* **Passage provided**:
————

We report a case of a 46-year-old woman with stenosis of two branches of renal artery bifurcation treated by percutaneous balloon dilatation and stenting of both branches after referral to our department for a renal angiogram following 8 months of uncontrolled hypertension despite receiving medications (amlodipine 10 mg twice daily, bisoprolol 10 mg twice daily, indapamide 2.5 mg every morning) (Fig. 2). We decided to write this case report because our patient was different from previously reported patients in that there were no cardinal features of atherosclerotic or fibromuscular renal artery stenosis, making our case report appealing and interesting so that other clinicians can learn from it.

Fig. 2
figure2

Timeline of interventions and outcomes

Renal artery stenosis is one of the common causes of secondary hypertension [1,2,3]. Atherosclerosis and fibromuscular dysplasia are the commonest types of stenosis associated with RVH. Severe stenosis may lead to loss of excretory function of the kidney. Despite its prevalence, ARAS is poorly defined. Its incidence is approximated to range from 30% among patients with coronary artery disease detected by angiographic study to 50% among elderly people or those with diffuse atherosclerotic vascular diseases [7]. Atherosclerotic lesions are primarily ostial or proximal in location. ARAS is a progressive disease that may occur alone or in combination with hypertension and ischemic heart disease, unlike in our patient [8]. Atherosclerotic lesions respond poorly to balloon angioplasty alone with significant residual stenosis and restenosis. Stent placement in this case is highly recommended because it has been shown to improve immediate and long-term outcomes [8,9,10].

————

(Stored data entries)
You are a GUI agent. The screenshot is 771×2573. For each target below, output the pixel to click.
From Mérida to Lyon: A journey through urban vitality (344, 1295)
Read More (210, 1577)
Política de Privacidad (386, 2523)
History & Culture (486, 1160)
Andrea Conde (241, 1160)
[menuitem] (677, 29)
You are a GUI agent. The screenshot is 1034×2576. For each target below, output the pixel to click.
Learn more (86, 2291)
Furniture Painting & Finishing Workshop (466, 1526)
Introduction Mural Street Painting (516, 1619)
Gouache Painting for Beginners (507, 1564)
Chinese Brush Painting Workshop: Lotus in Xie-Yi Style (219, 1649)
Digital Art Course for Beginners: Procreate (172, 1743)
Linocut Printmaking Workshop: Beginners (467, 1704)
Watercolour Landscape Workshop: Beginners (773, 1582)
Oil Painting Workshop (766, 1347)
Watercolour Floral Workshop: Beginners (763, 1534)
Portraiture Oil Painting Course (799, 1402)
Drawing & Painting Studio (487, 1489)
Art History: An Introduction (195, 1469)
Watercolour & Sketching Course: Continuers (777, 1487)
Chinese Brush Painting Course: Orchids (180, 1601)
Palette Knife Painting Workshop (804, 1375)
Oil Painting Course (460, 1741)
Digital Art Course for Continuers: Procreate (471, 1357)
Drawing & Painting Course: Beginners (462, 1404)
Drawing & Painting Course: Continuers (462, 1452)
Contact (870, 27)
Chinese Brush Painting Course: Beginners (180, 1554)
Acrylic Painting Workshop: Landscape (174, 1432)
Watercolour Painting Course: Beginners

————

* **Requirement**: Continue the case report on renal artery stenosis from where it stops. The entries have nothing to do with this.

* **Response to the exercise**:
Currently, possible treatments are medical treatment using blood pressure-lowering drugs, balloon angioplasty with or without stent insertion, and surgery to reconstruct the artery. Percutaneous transluminal balloon angioplasty is widely acceptable management for selected cases of renal artery stenosis caused by fibromuscular dysplasia [3]. Stent placement can play a very integral role in therapy for patients with lesions difficult to treat with balloon angioplasty, as well as after a suboptimal balloon angioplasty result. Surgical reconstruction of the renal artery is generally performed only in patients with complicated renal artery anatomy or in those who require pararenal aortic reconstructions for aortic aneurysms or severe aortoiliac occlusive disease. Despite expert effort to dilate the stenosis, it was observed to be persisting, unlike in ARAS reported in the CORAL (Cardiovascular Outcomes in Renal Atherosclerotic Lesions) trial, in which there were not any clinical benefits for hypertension and chronic kidney diseases, which was also reported in another study by the Angioplasty and Stenting for Renal Artery Lesions (ASTRAL) investigators [11, 12]. Our patient’s case was different in that there were no cardinal features of atherosclerotic or fibromuscular renal artery stenosis, making our case report appealing and interesting so that clinicians can learn from it. Although endovascular procedure is successful in the treatment of ARAS, one should be aware that this is a local complication of a systemic disease. Thus, patients should be given secondary preventive measures, including statins, platelet inhibitors, and antihypertensive therapy [13].

Conclusions

For patients with uncontrolled hypertension despite receiving medications, renal Doppler ultrasound should be included in the diagnostic workup for secondary hypertension. Once renal artery stenosis is suspected, though computed tomographic angiography or magnetic resonance angiography is often warranted, neither of these two techniques is able to accurately diagnose stenosis in the branch arteries; hence, renal angiography is highly recommended. Renal angiography is suitable for diagnosing renal stenosis and allows further intervention in which percutaneous transluminal renal angioplasty can be performed in the same setting. Percutaneous transluminal renal angioplasty is the treatment of choice for renal artery stenosis in patients with RVH or renal dysfunction. However, this is invasive treatment, and one should consider the indications and contraindications.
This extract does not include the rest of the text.